## Your instructions
Transcribe every line from the one containing "Where should I click to: Click the String" through the end of the records below, exactly, but not the pictures.

(Stored items)

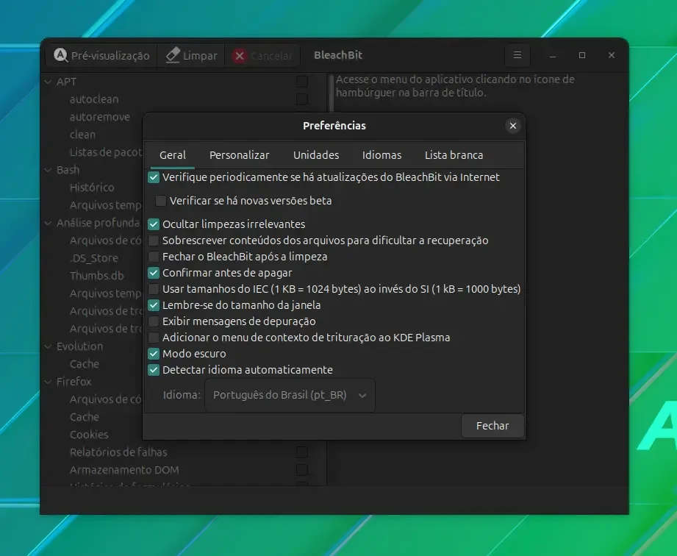This screenshot has width=677, height=556.
Task: Click the red Cancelar icon
Action: pos(240,56)
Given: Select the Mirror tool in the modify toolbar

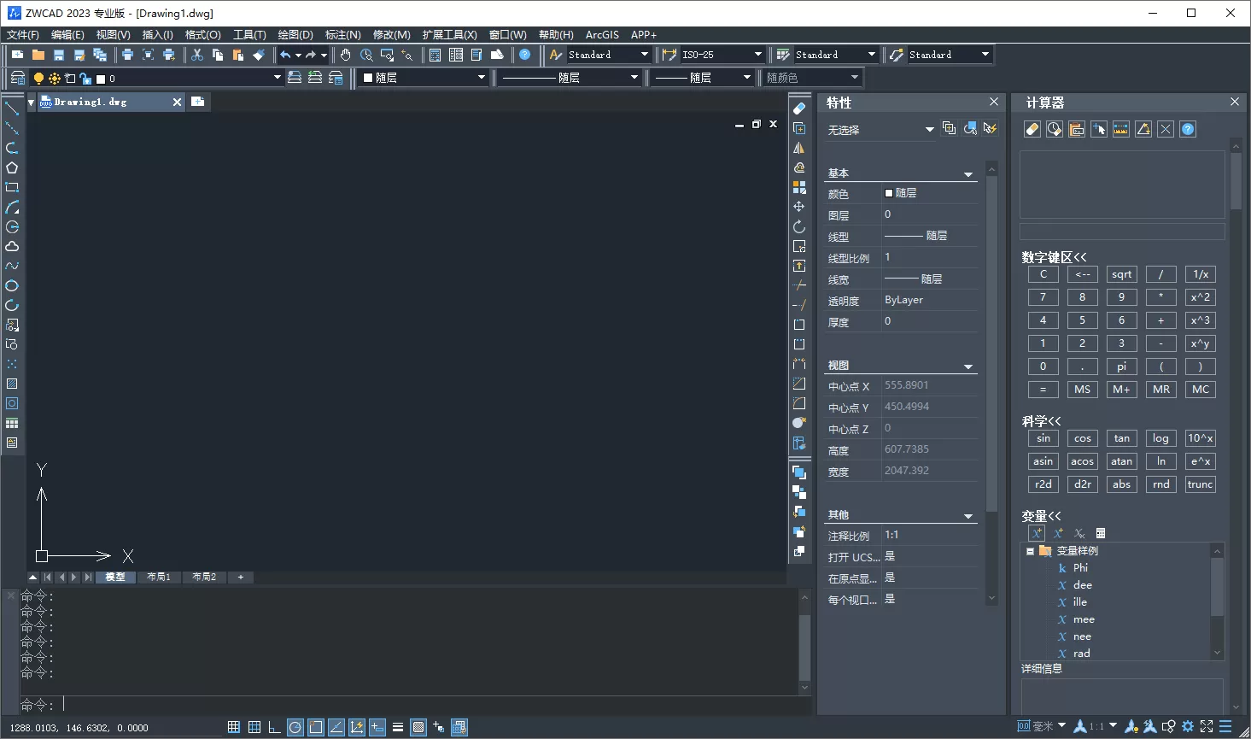Looking at the screenshot, I should [x=799, y=147].
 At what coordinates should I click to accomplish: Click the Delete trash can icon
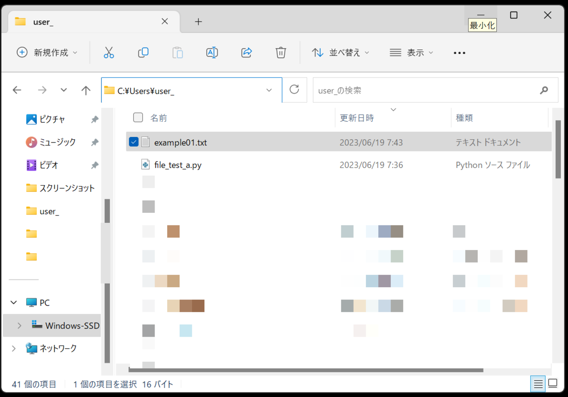[281, 53]
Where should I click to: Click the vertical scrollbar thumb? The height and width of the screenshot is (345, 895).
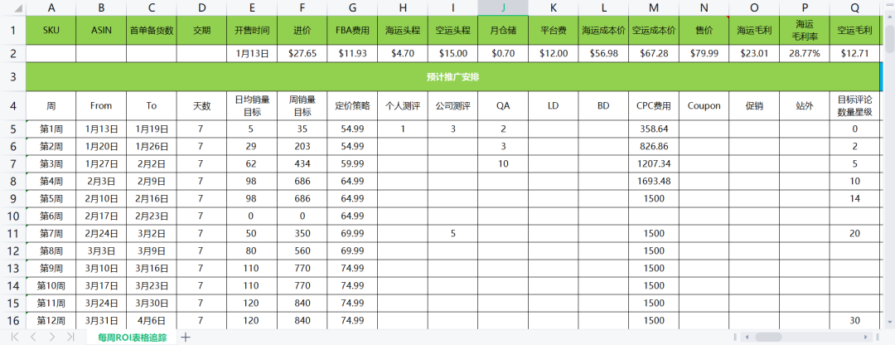click(889, 37)
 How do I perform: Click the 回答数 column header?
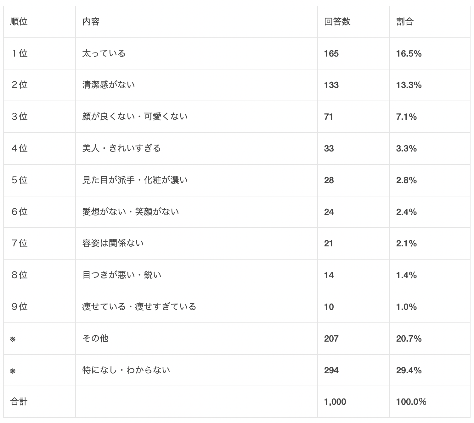pyautogui.click(x=337, y=22)
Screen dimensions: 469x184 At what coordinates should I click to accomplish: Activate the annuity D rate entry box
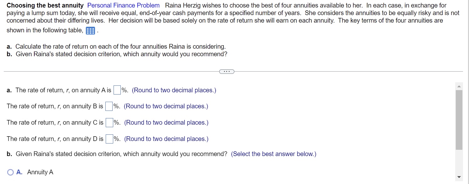109,139
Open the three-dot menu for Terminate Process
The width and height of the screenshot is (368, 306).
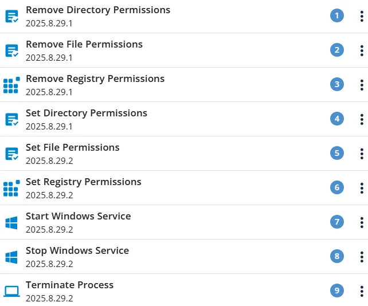tap(362, 291)

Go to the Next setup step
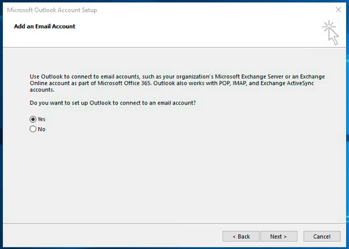tap(279, 236)
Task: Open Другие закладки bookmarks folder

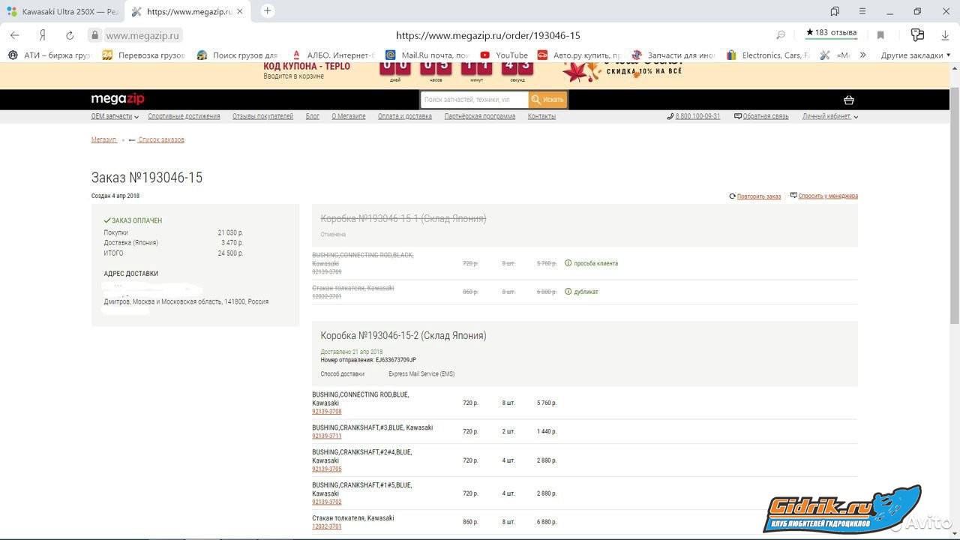Action: 915,55
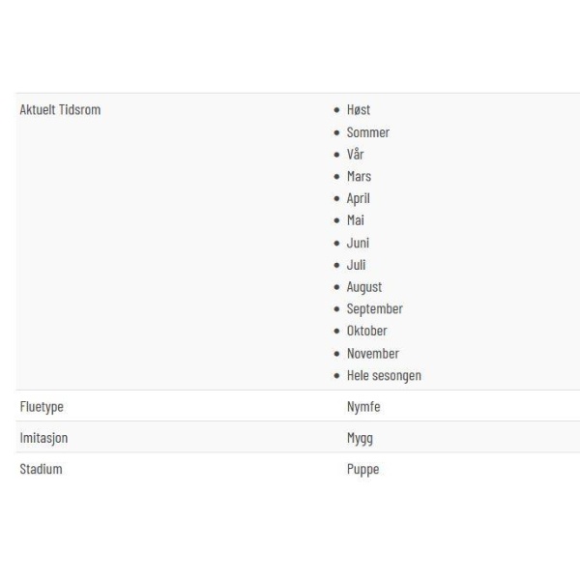Screen dimensions: 580x580
Task: Select the September entry
Action: pos(374,309)
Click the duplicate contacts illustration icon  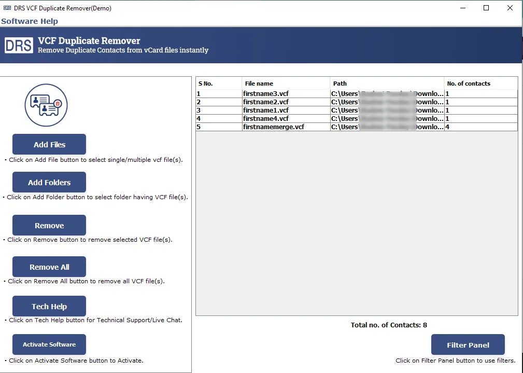coord(46,105)
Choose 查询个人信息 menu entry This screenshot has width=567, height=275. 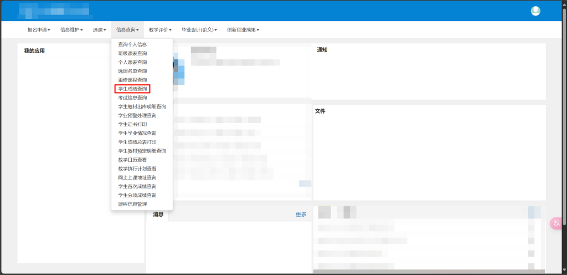point(132,44)
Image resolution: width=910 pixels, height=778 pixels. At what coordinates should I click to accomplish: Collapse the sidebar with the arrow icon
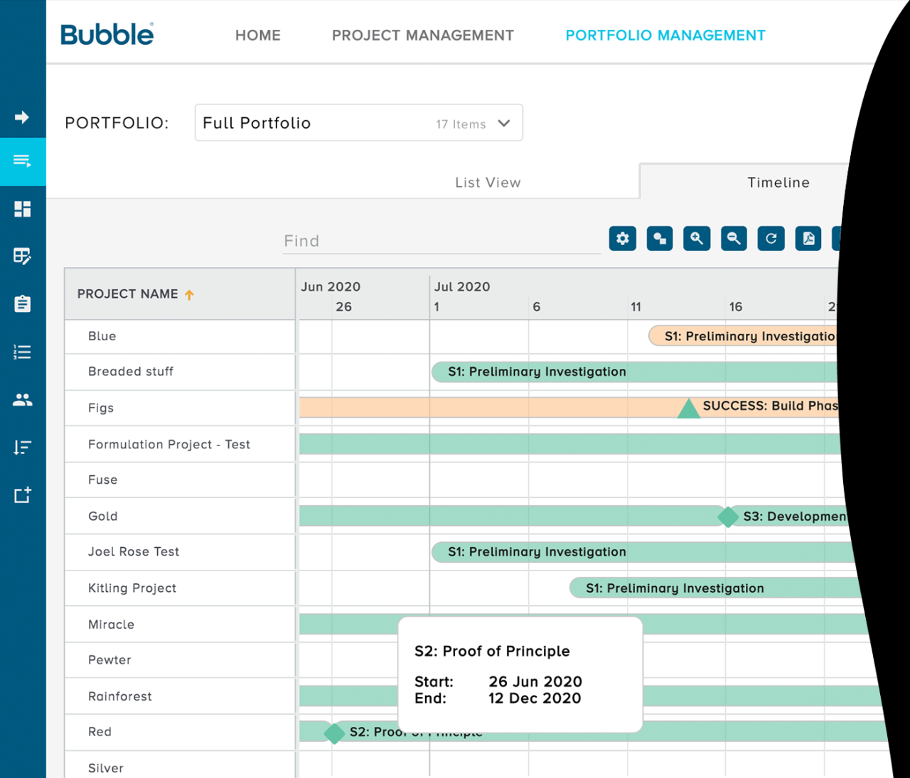point(23,117)
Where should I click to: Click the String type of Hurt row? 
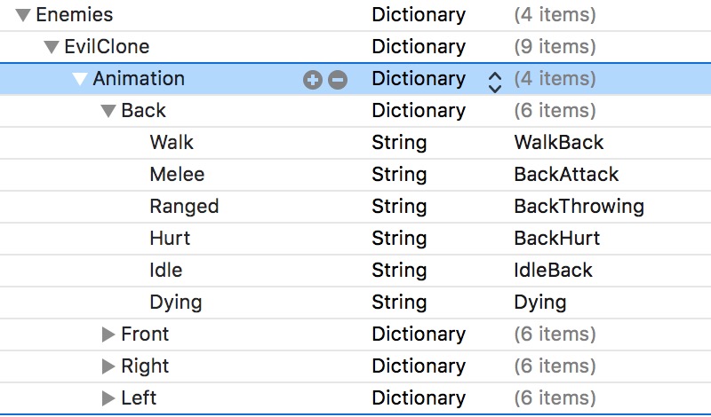(x=399, y=238)
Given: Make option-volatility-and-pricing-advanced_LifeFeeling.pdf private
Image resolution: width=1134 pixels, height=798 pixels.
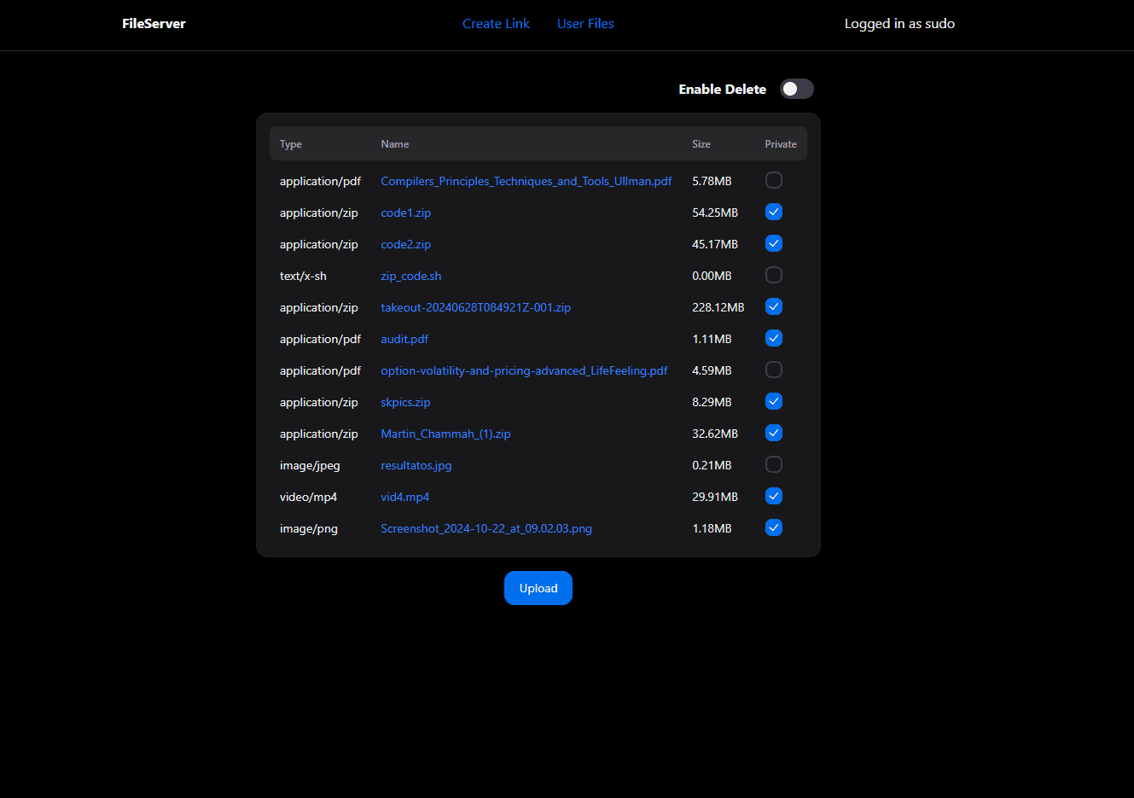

## Answer
Where should I click to: Click the String type of Hurt row? 
(x=399, y=238)
Given: Make option-volatility-and-pricing-advanced_LifeFeeling.pdf private
Image resolution: width=1134 pixels, height=798 pixels.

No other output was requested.